◆ **PROBLEM DETAILS**
Please reproduce the records word for word, beginning at the line that has "Switch to the Comments tab" and stopping after the line that has "tap(452, 333)". Leave the pictures out.
----------
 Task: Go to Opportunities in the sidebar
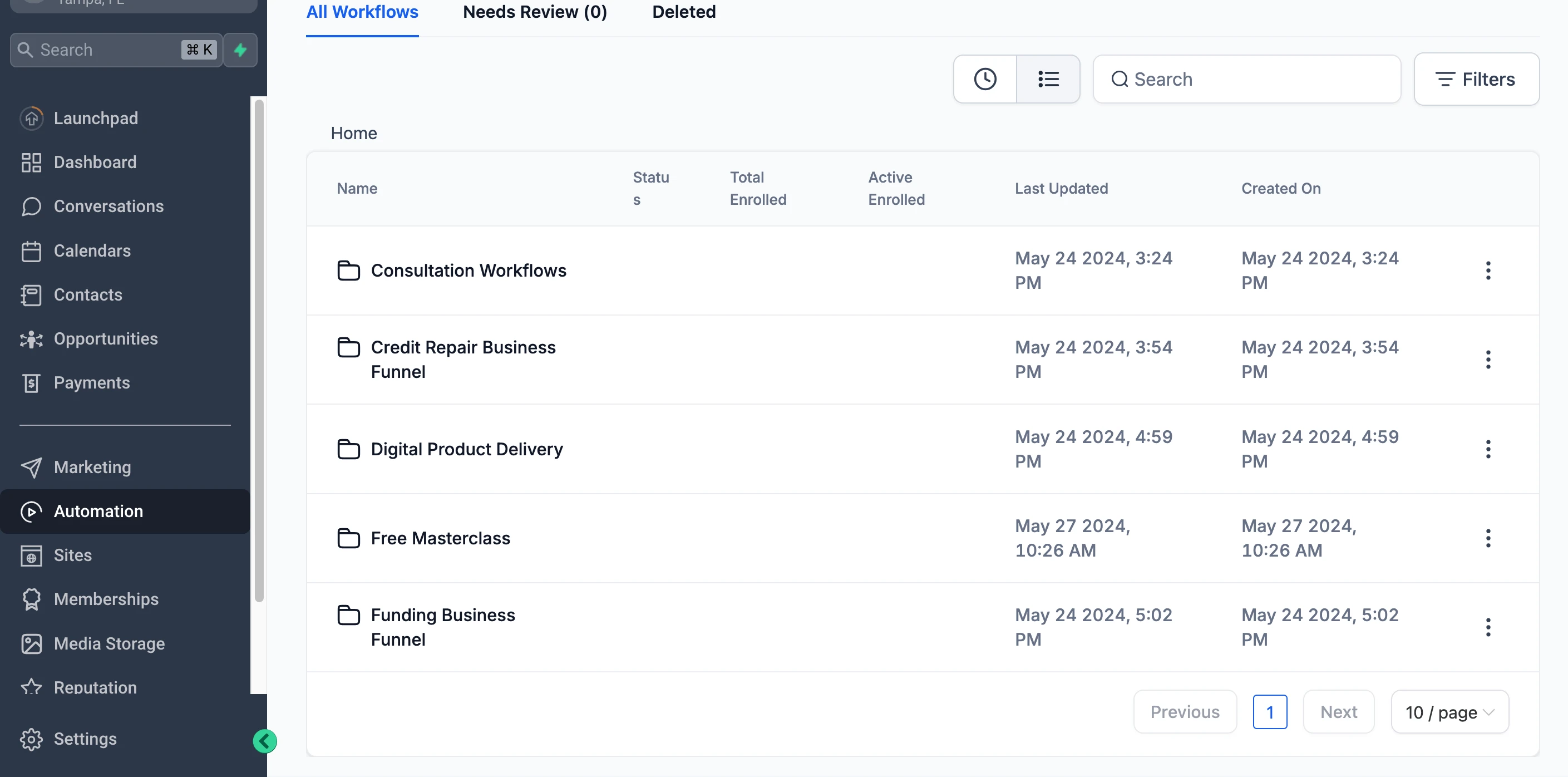(x=105, y=338)
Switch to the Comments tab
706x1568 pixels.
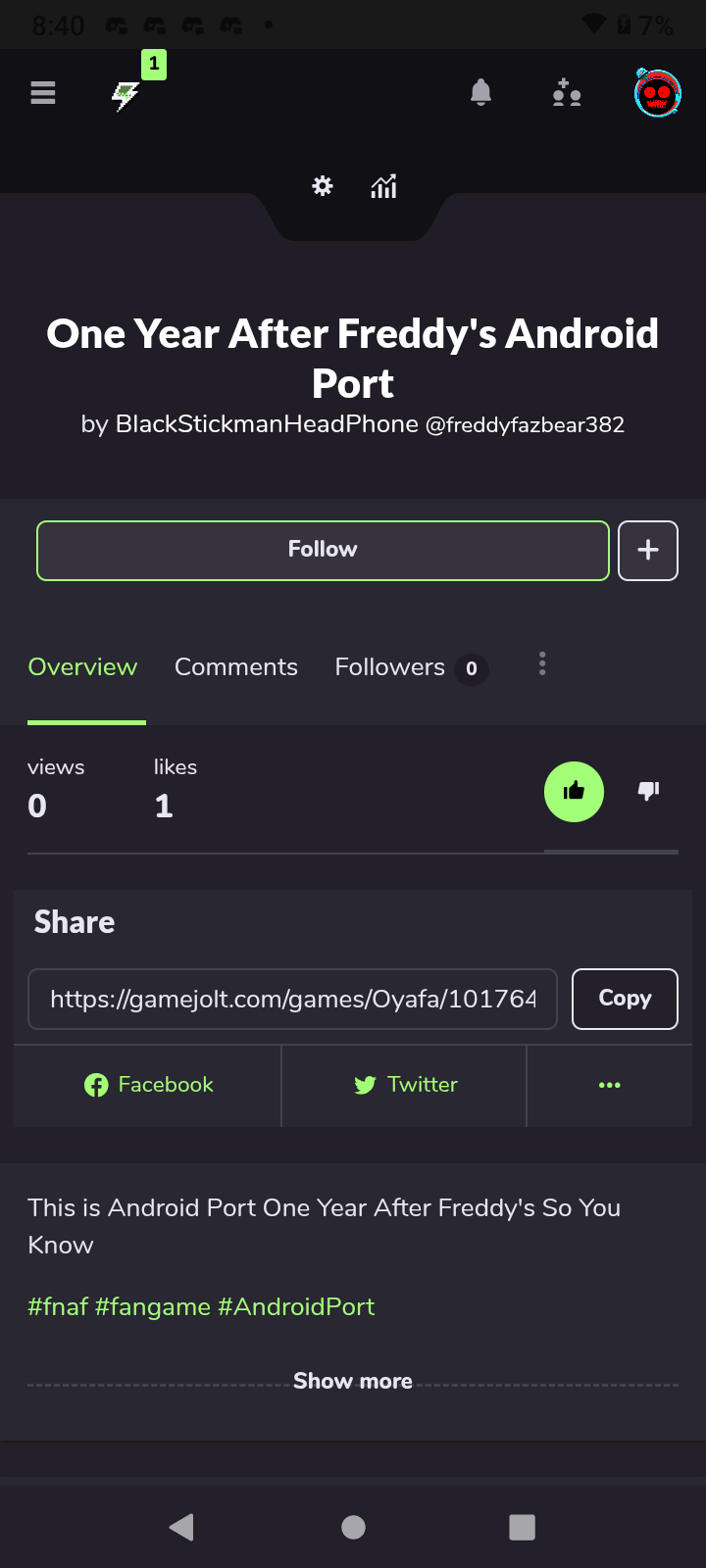[x=236, y=667]
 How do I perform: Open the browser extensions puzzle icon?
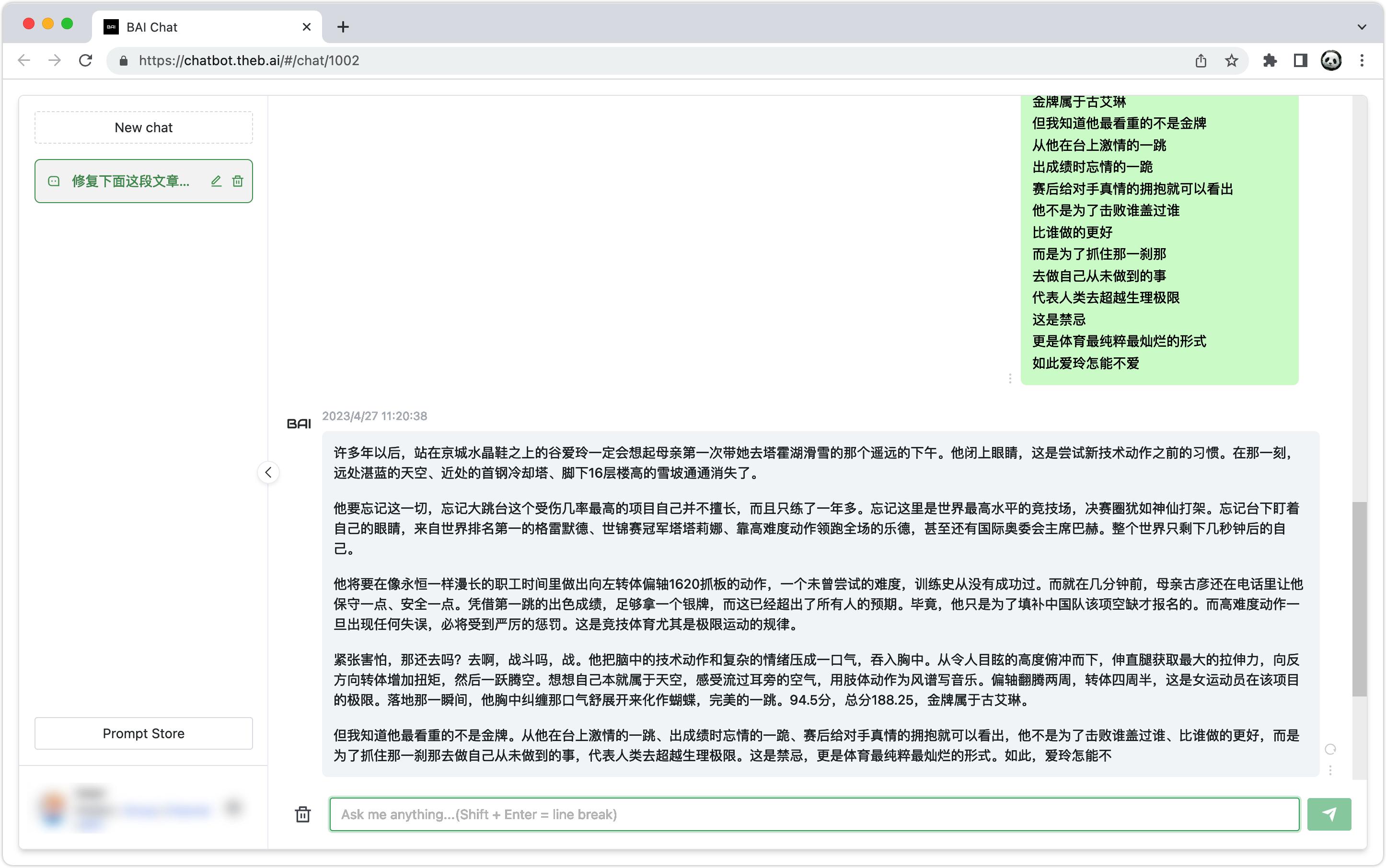1270,61
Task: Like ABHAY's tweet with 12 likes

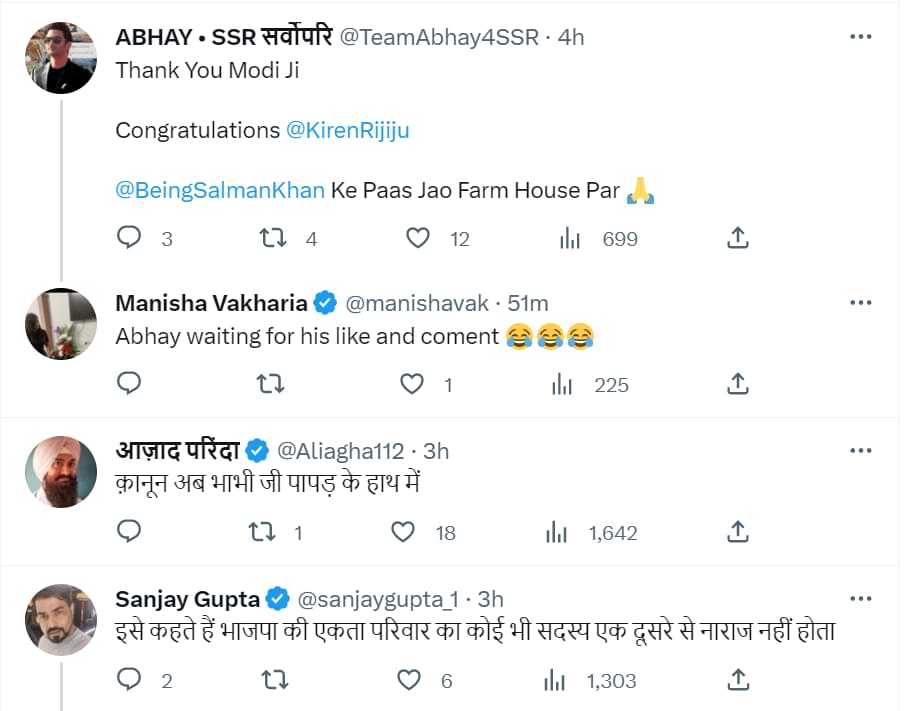Action: (418, 238)
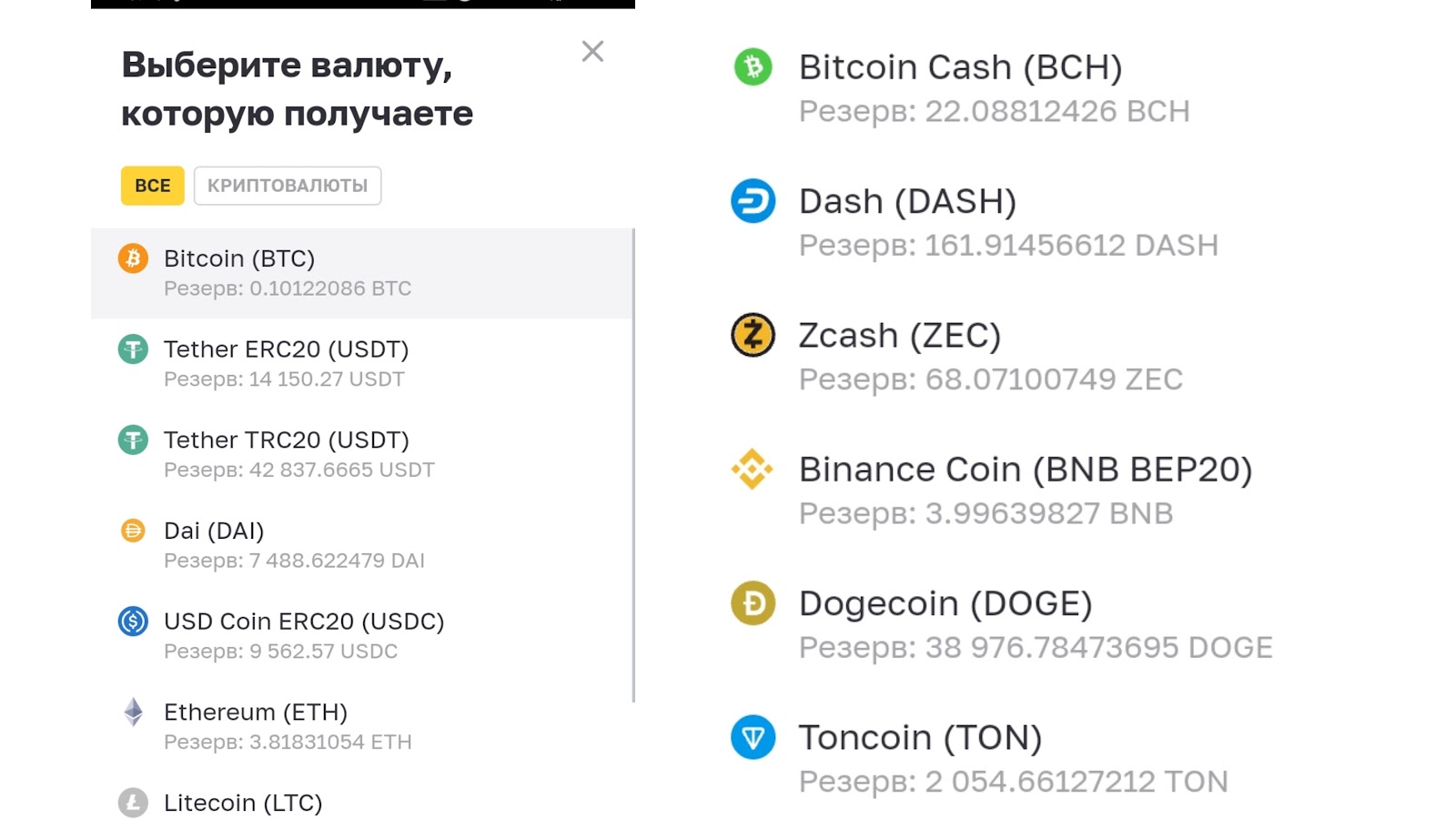Screen dimensions: 1456x819
Task: Click the Litecoin grey icon
Action: coord(133,803)
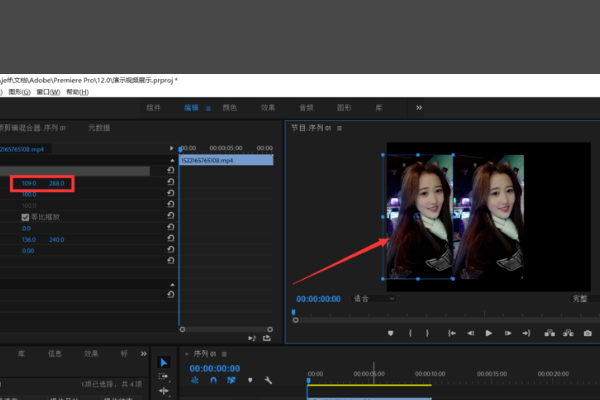Click the Go to In point icon
This screenshot has height=400, width=600.
tap(452, 333)
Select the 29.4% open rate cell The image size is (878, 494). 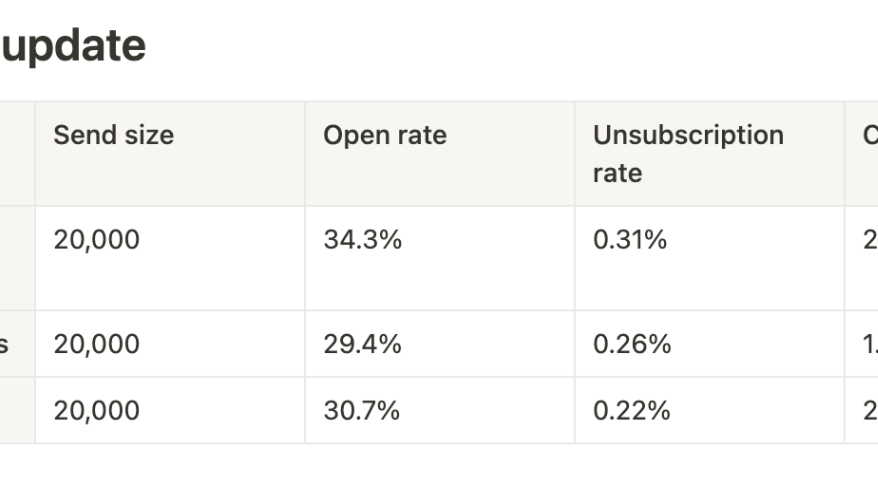coord(439,344)
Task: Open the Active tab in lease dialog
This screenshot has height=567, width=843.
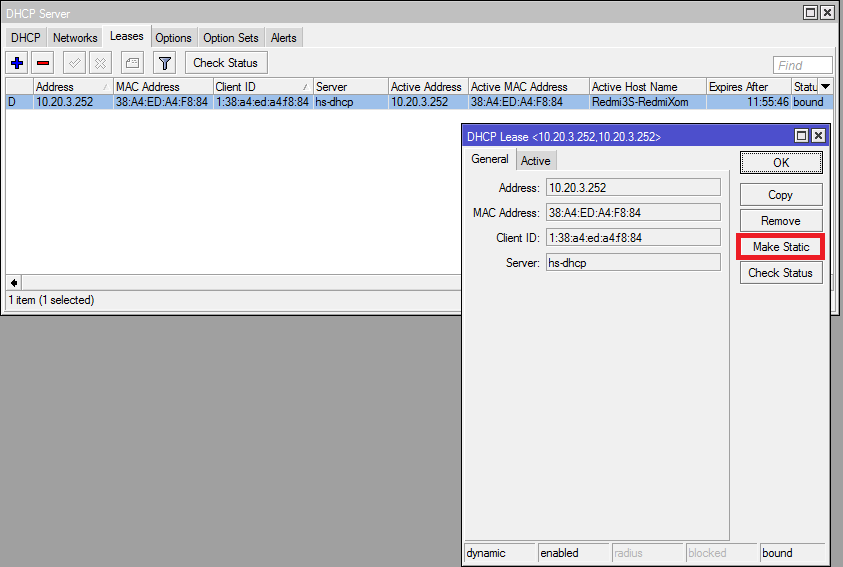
----------
◆ **RESPONSE**
Switch to the Comments tab
706x1568 pixels.
[x=236, y=667]
 How do I perform: Open the browser extensions puzzle icon?
1270,61
Task: Like ABHAY's tweet with 12 likes

Action: (418, 238)
Screen dimensions: 1456x819
Task: Click the Litecoin grey icon
Action: coord(133,803)
Click the Go to In point icon
This screenshot has height=400, width=600.
tap(452, 333)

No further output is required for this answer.